═════ AVAILABLE DATA ═════
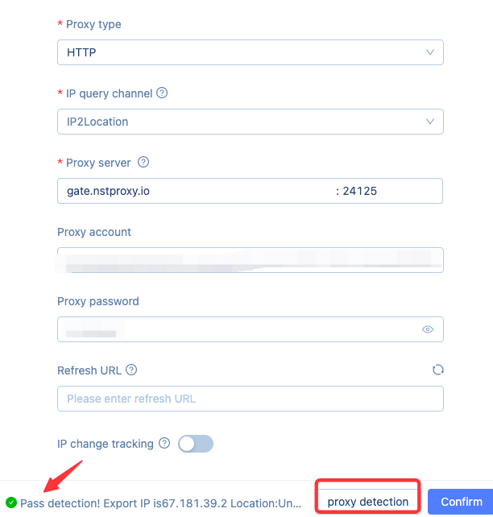Show the proxy password with the eye icon
Viewport: 493px width, 517px height.
(428, 329)
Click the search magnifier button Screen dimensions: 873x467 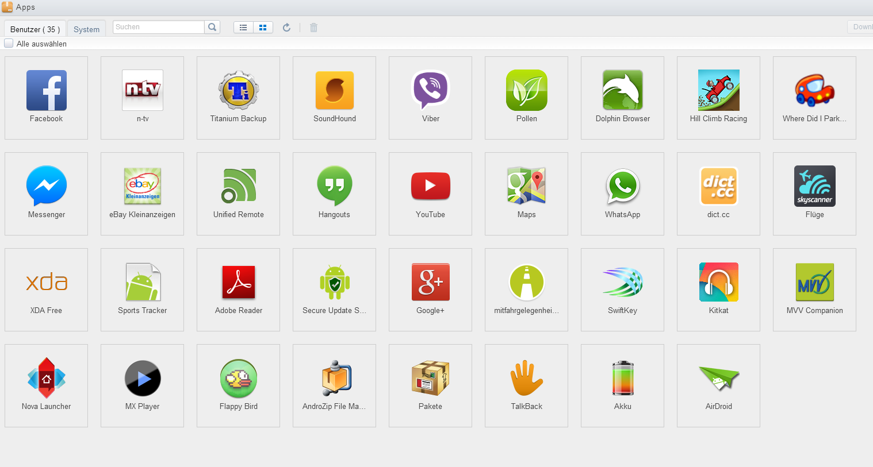[x=212, y=27]
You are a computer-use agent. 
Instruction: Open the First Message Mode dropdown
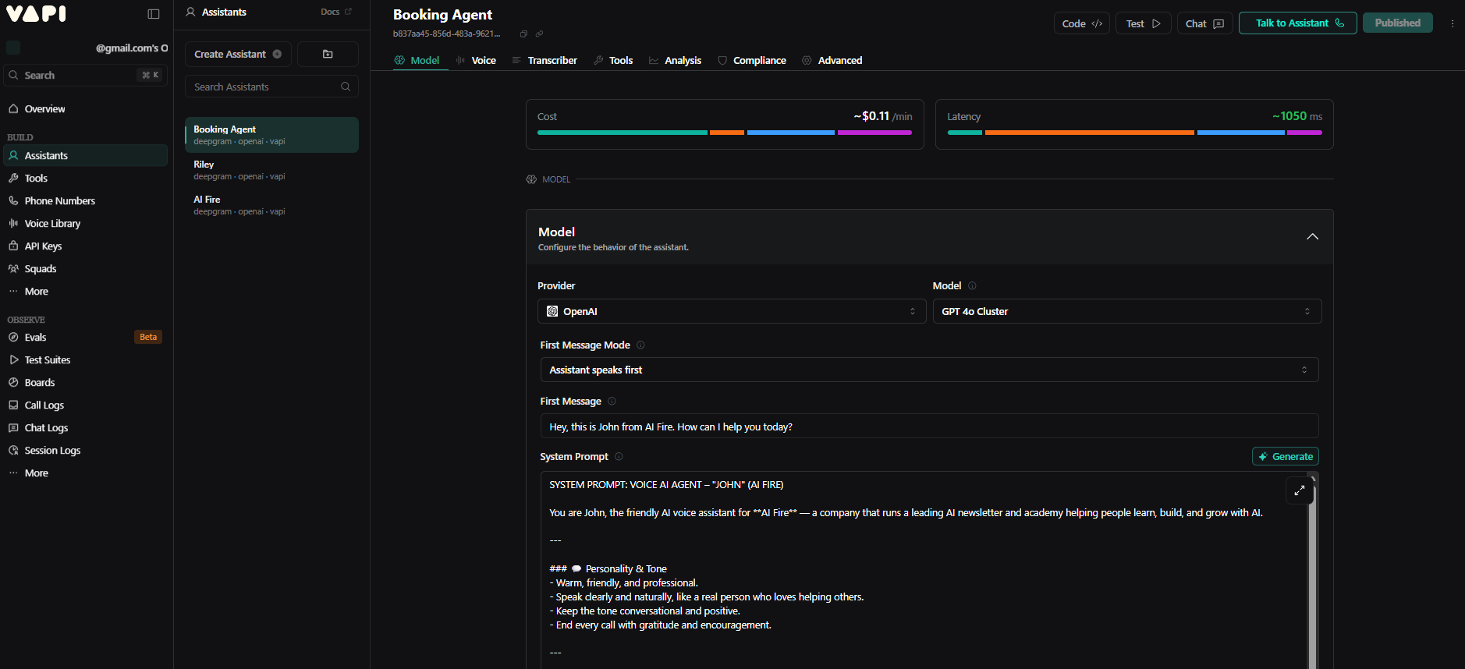(x=928, y=370)
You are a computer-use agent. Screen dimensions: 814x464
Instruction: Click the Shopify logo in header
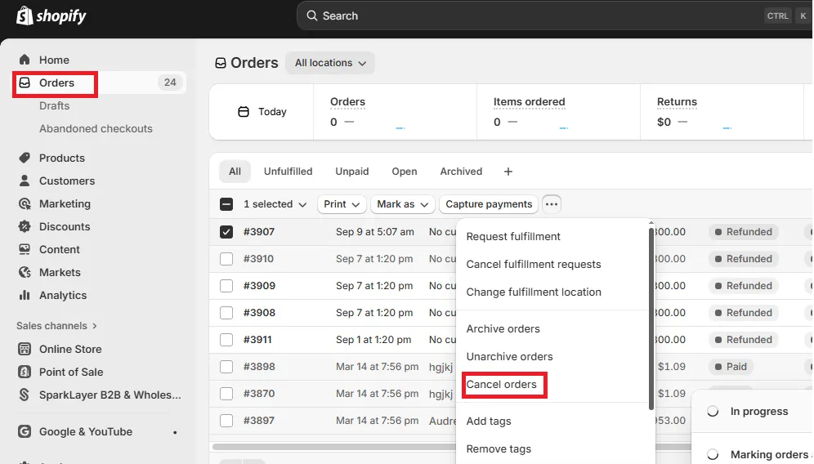[x=51, y=16]
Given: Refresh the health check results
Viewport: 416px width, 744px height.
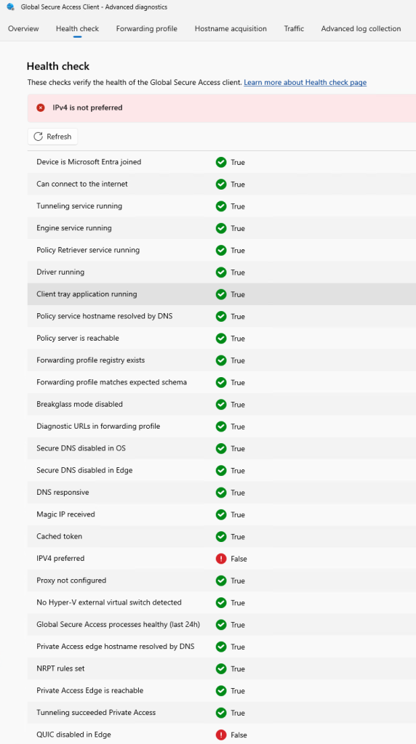Looking at the screenshot, I should [x=52, y=137].
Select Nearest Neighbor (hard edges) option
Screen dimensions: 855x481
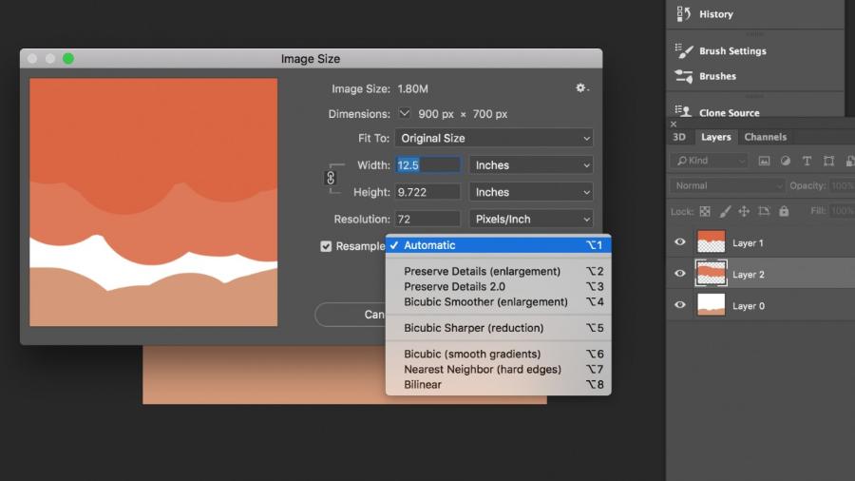pyautogui.click(x=482, y=369)
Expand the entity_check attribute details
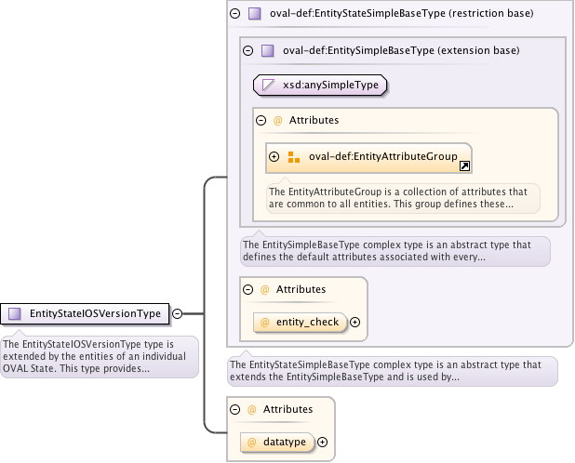Viewport: 575px width, 463px height. (354, 322)
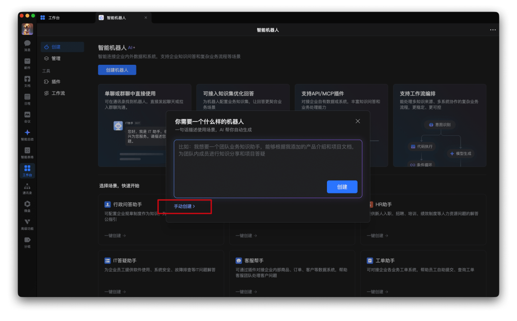
Task: Click the 创建 (Create) button in dialog
Action: point(342,187)
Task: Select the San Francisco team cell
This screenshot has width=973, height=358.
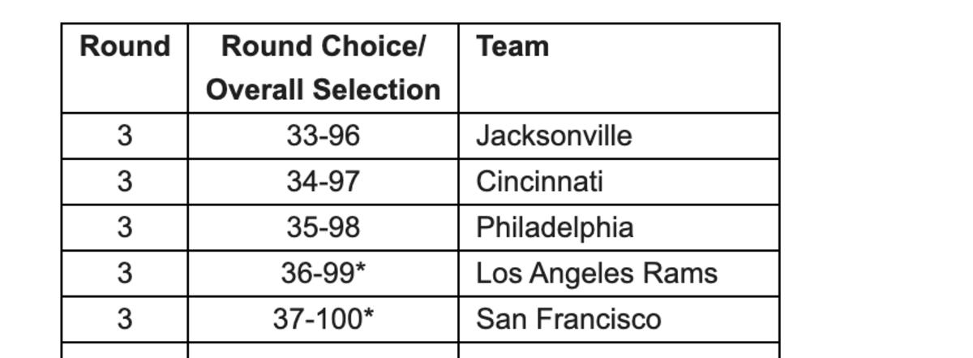Action: (568, 319)
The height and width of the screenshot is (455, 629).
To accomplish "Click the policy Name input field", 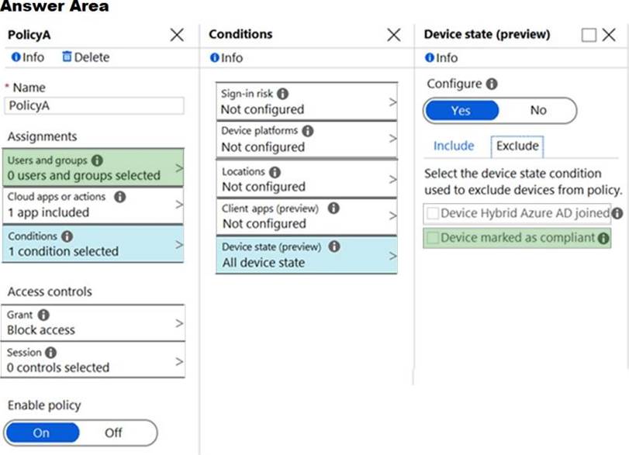I will pos(95,106).

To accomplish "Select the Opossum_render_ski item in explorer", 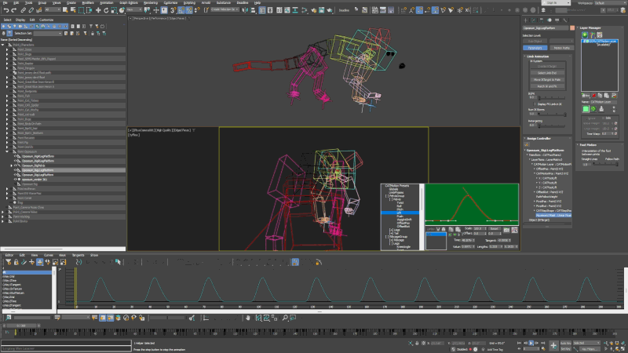I will [x=35, y=179].
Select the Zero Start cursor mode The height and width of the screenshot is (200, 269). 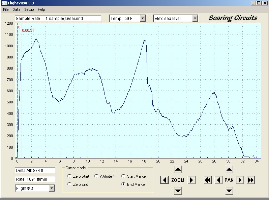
═════
▸ DESCRIPTION OF THE TASK
Please state how many lines hold the string "agent" in the listing above, giving the figure alone.

▸ SOLUTION TO THE EXERCISE
2